• [What the task asks]:
Set down each record below precisely, skipping the pictures.

• [Dataset entries]:
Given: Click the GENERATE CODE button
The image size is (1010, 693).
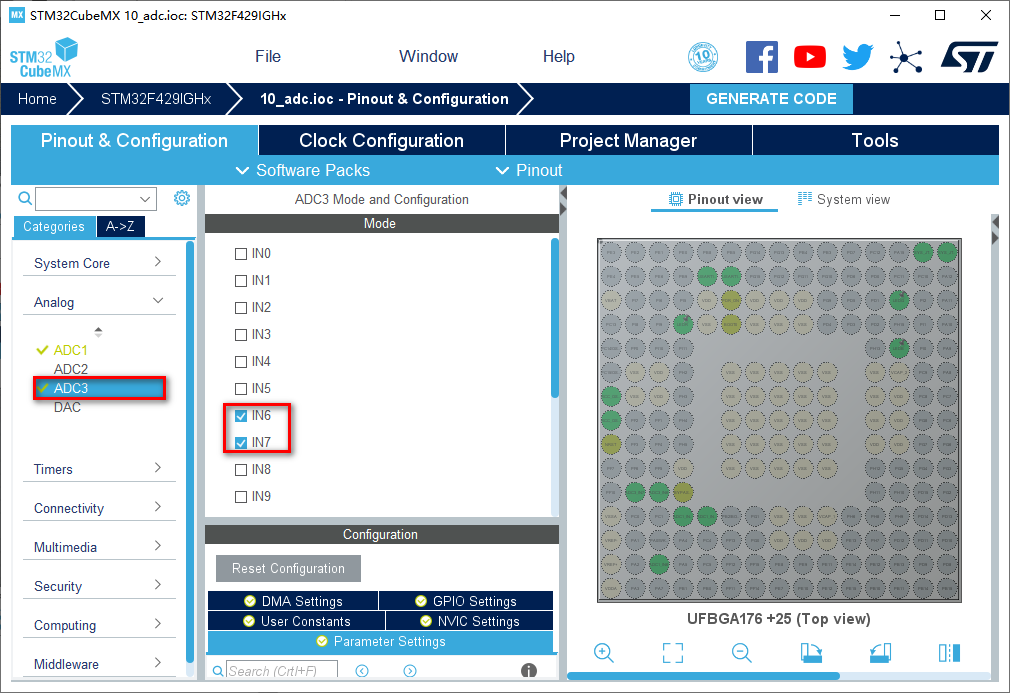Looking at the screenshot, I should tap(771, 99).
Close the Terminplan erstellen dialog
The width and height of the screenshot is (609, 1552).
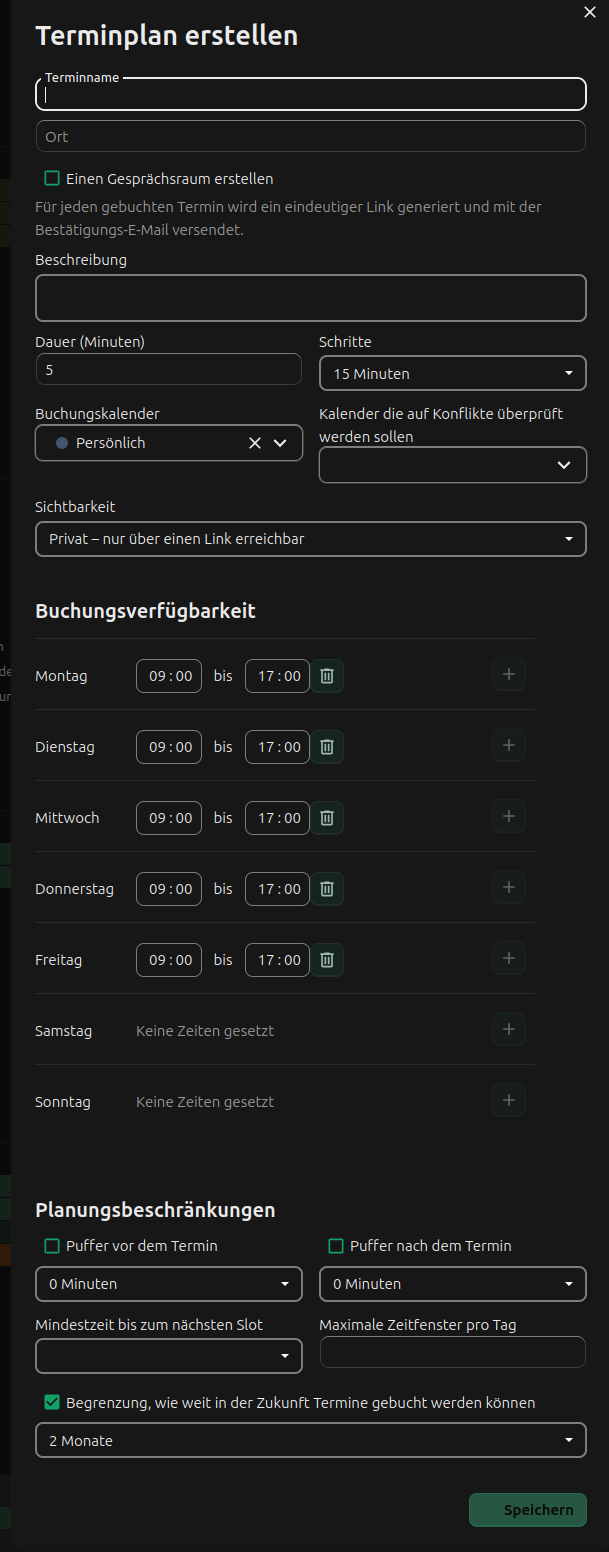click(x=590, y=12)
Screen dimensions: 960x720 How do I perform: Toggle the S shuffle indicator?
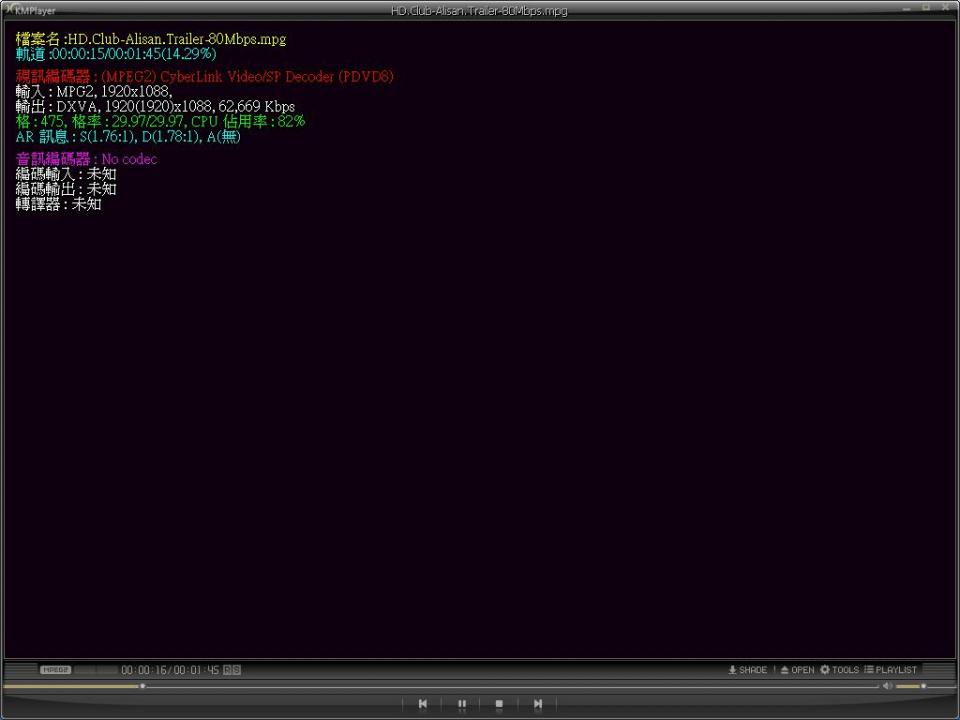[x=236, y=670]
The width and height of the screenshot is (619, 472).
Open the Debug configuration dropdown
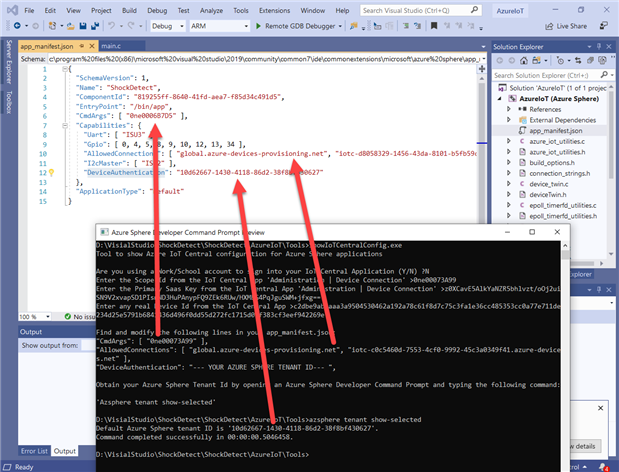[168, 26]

• [Problem solution]:
Given: Click the GENERATE CODE button
The image size is (1010, 693).
Looking at the screenshot, I should tap(771, 99).
Close the Terminplan erstellen dialog
The width and height of the screenshot is (609, 1552).
click(x=590, y=12)
Screen dimensions: 960x720 How do I perform: Toggle the S shuffle indicator?
[x=236, y=670]
The width and height of the screenshot is (619, 472).
Open the Debug configuration dropdown
[168, 26]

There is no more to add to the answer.